Meine Oma war Försterin, und ihr Pilz-Gen hat sie wahrscheinlich vererbt. Und so hatte ich schon als Kind einen Sammeltrieb, war sehr oft im Wald unterwegs, auch mit den Eltern. Und das zu jeder Jahreszeit. Denn Pilze sprießen nicht nur im Herbst, sondern das ganze Jahr über.
Doch Ihre Pilzsucht hat Sie beruflich nicht in den Wald, sondern zunächst in ein Geldinstitut geführt.
Ja, ich habe Bankkauffrau gelernt, und die Sehnsucht nach den Pilzen kam nach den pubertären Jahren zurück. Und weil mich Pilzbücher in meinem Wissensdurst nicht mehr weiterbrachten, habe ich Kurse besucht, an Lehrwanderungen teilgenommen, bin geprüfte Pilzsachverständige und Trüffelanbauberaterin.
Bildergalerie: Zu Besuch bei der Trüffelfrau in Thüringen
Von der Bankkauffrau zur Trüffelpionierin
So wurde Ihr Hobby zur Berufung und letztlich zum Beruf.

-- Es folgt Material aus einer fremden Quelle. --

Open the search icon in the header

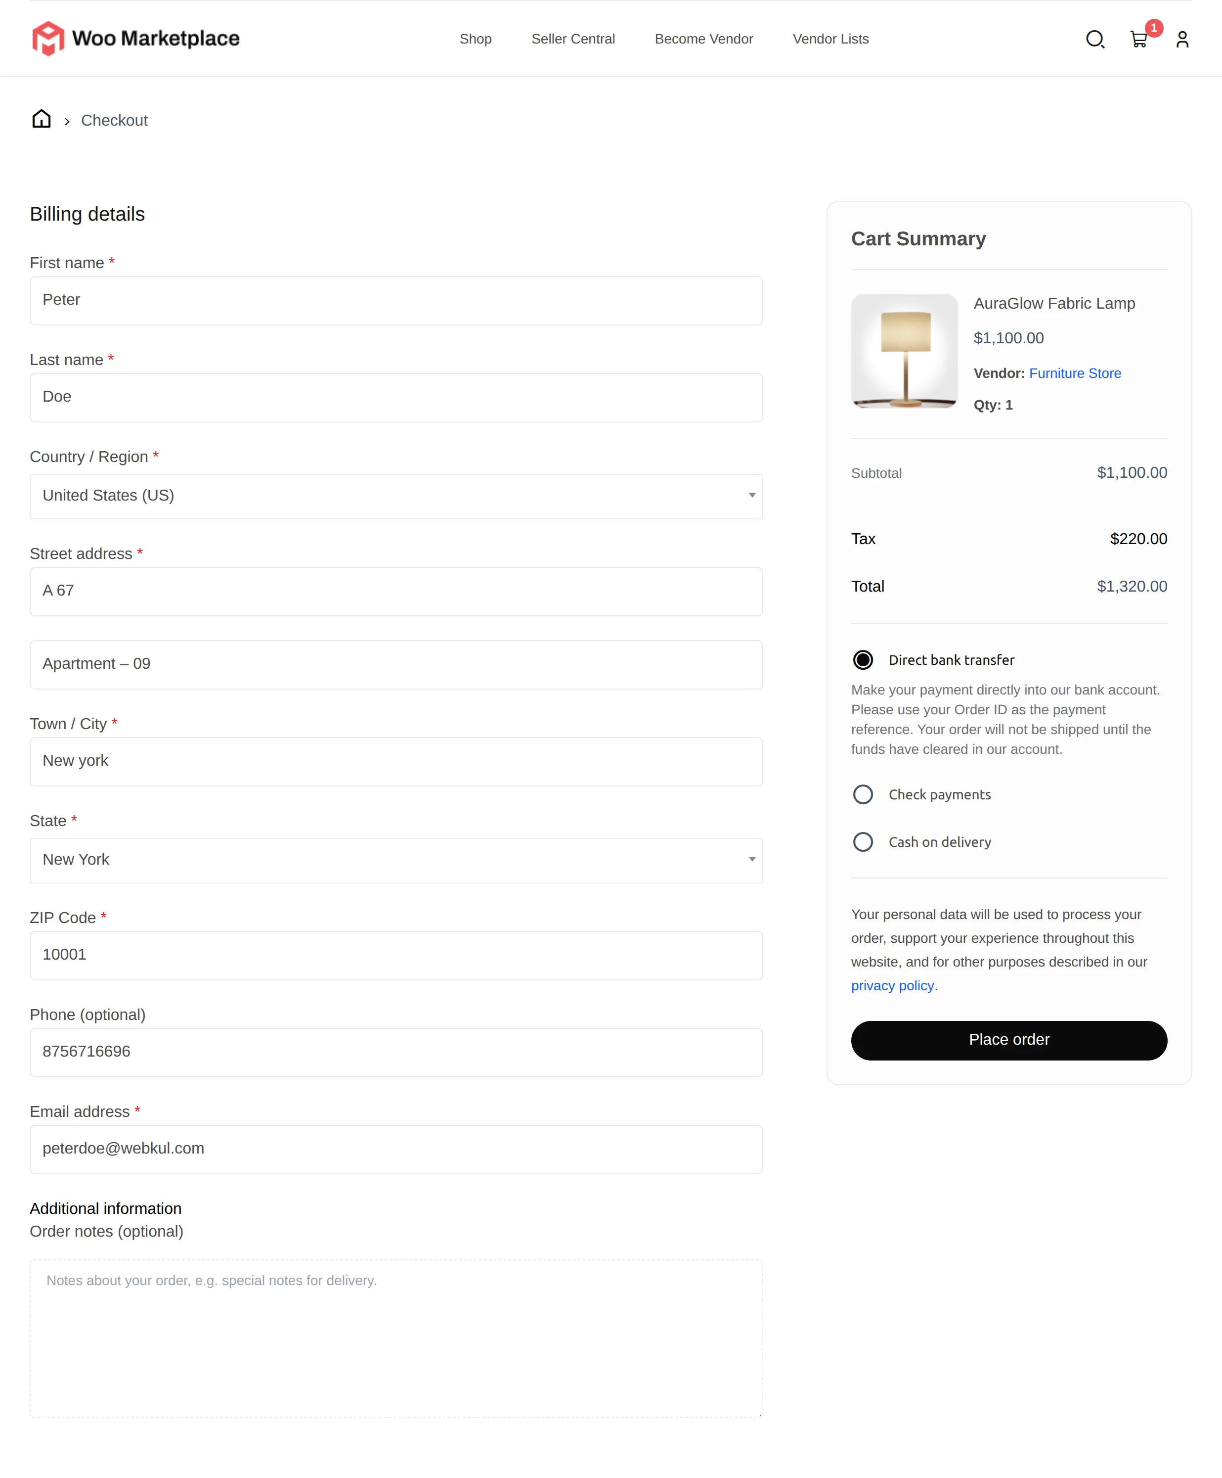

Ich konnte nicht anders. Ich wollte nicht nur Pilze im Wald sammeln. So habe ich vor den Trüffeln 2014 mit Pilzen am Holz wie Shiitake und Austernseitlingen auf einer alten Pferdewiese bei uns im Dorf begonnen. Doch die Vermarktung war mitunter sehr schwierig. Ich bin auf Märkte gefahren, habe in Gaststätten Klinken geputzt. Und dauerhaft kontinuierliche Einnahmen konnte ich damit nicht erzielen, weil diese Pilze auch nur zweimal im Jahr geerntet werden. Dennoch nahm die Pilzproduktion viel Zeit in Anspruch. Hinzu kamen das Impfen der Holzstämme und der Umbau des alten Dorfkonsums in Schönewerda zu Büros, Eventraum und Hofladen. Nicht selten war ich bis spät in die Nacht im Betrieb. Es kamen so viele Faktoren zusammen, dass ich den Pilzanbau nebenberuflich nicht mehr stemmen konnte und mich entschloss, ein eigenes Unternehmen – die Thüringer Freiland GmbH – zu gründen, wofür ich in der Familie zunächst nicht gerade großen Beifall bekommen habe.
Dann kam auch noch der Trüffel in Ihr Leben. Wie wurde diese Leidenschaft geweckt?
Die wurde in einer mobilen Pilzschule geweckt, deren Leiter und Lehrer heute auch mein Kooperationspartner ist. Er erzählte von Trüffeln in Deutschland, von Vorkommen in Thüringen, von verloren gegangenem Wissen und „dass wir was machen müssen“.
Und Sie haben gemacht?
Na klar, mich hat regelrecht das Trüffelfieber gepackt, weil dieser Pilz so geheimnisvoll, spannend, interessant ist. Seinen Fruchtkörper, seine Sporen, sein Myzel kann man nicht sehen. Und er hat eine Geschichte in Thüringen. In historischen Büchern und Gartenzeitungen habe ich von Trüffelmanufakturen gelesen. 1892 gab es sogar eine Trüffelleberwurst. Auch Zeitzeugen haben Trüffelvorkommen, Trüffelsuche und Trüffelvermarktung bestätigt.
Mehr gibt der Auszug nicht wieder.